Artist: Britney Spears

Album: Original Doll

Story: Spears was the world’s biggest pop star in the early 2000s, but her downfall began around 2004 when she married rapper and backup dancer Kevin Federline. The damage that their marriage and subsequent divorce did to the superstar’s reputation and mental state was well publicized between 2004 and 2007, but it also killed one of her albums. On New Year’s Eve 2004, Spears made a surprise appearance on the Los Angeles radio station KIIS-FM to premiere the single “Mona Lisa” from her new album, Original Doll. The only problem was the singer didn’t have permission from her label, Jive Records, to unveil the single or reveal the title.
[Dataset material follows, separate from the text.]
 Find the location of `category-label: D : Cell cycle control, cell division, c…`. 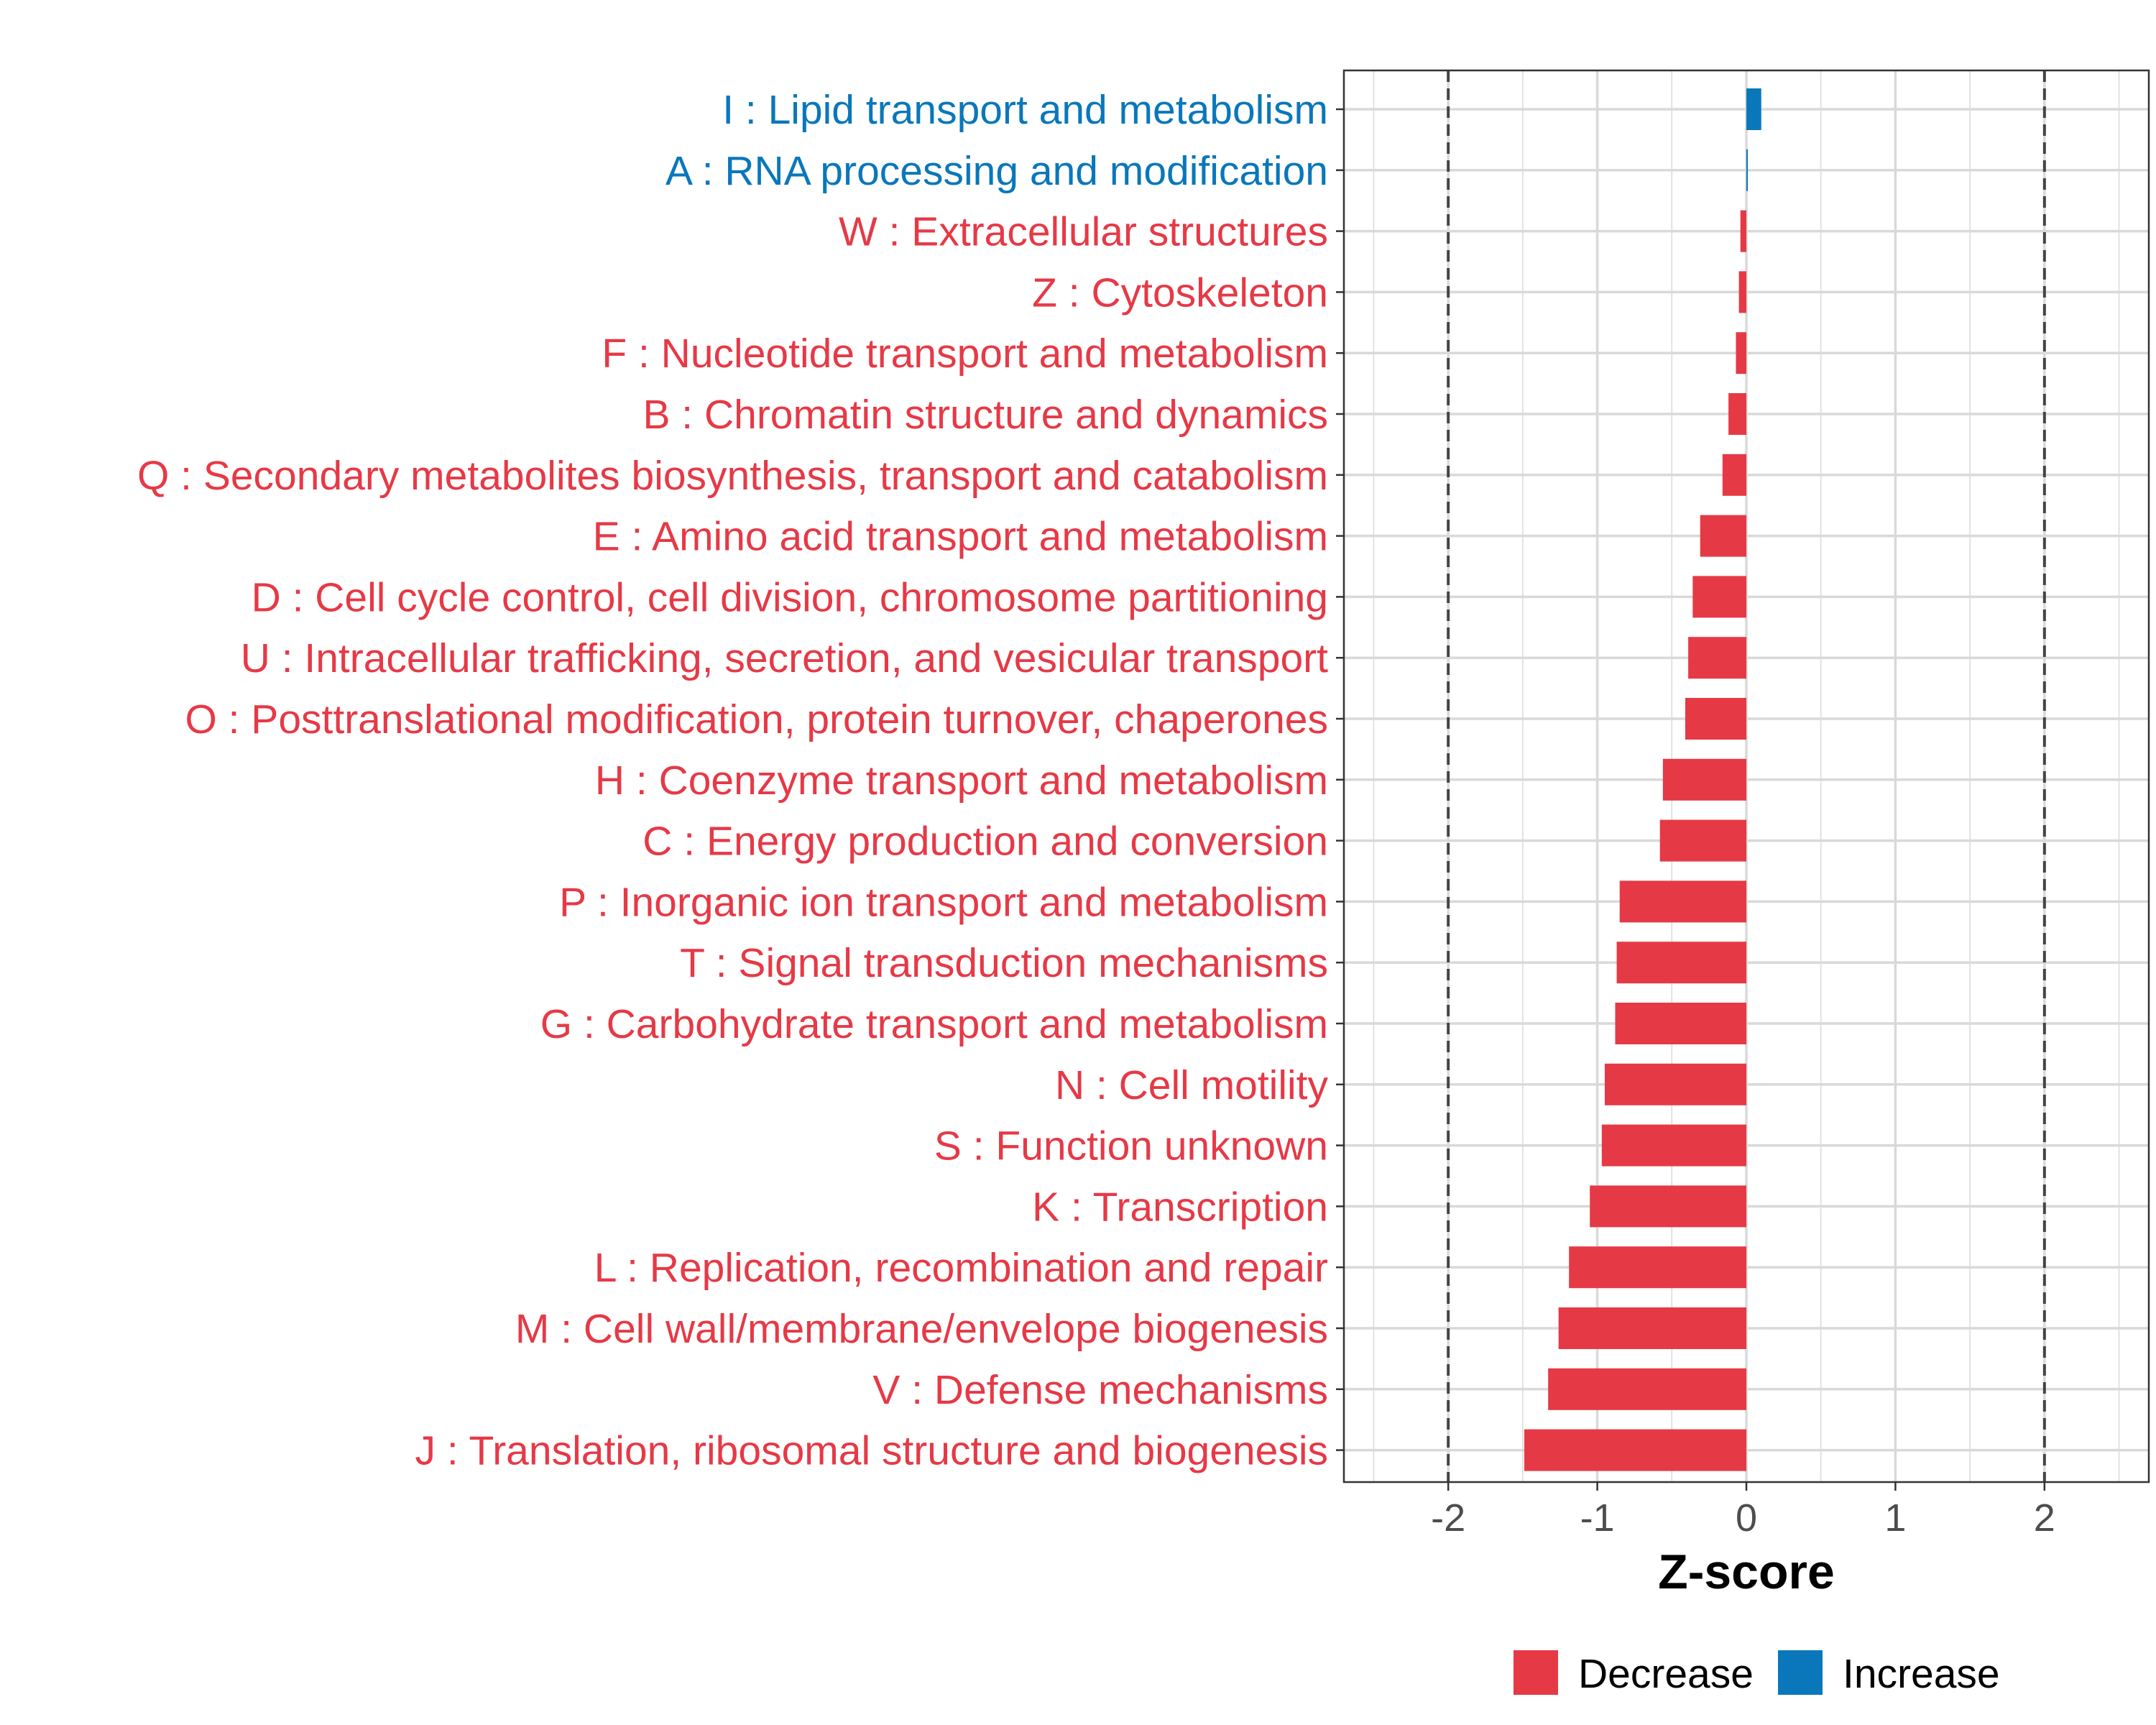

category-label: D : Cell cycle control, cell division, c… is located at coordinates (790, 597).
Jive responded by shelving Original Doll. Additional tracks from the Original Doll sessions have emerged on YouTube, but the album remains unreleased.

Artist: Bruce Springsteen

Album: Nebraska, the electric version

Story: Released in 1982, between Springsteen’s massive hits Born in the U.S.A. and The River, Nebraska showed the New Jersey legend’s more haunting side. While his lyrics about small-town life have always been dark and brooding, Nebraska was the first time Springsteen abandoned the sound of his E Street Band for the simple, powerful resonance of folk music. That, however, wasn’t the initial plan. Springsteen’s acoustic demo tapes (recorded on a four-track cassette player in his home) were just supposed to be a blueprint for a full electric version of Nebraska. But when Springsteen listened to the E Street Band’s lush recordings of his songs about down-on-their-luck blue-collar workers, he and his producers decided that the acoustic guitar-driven demos should be the album instead. Though Springsteen has downplayed rumors of the unreleased electric version for years, in 2010 his longtime drummer, Max Weinberg, confirmed that the E Street Band’s version of Nebraska does, in fact, exist.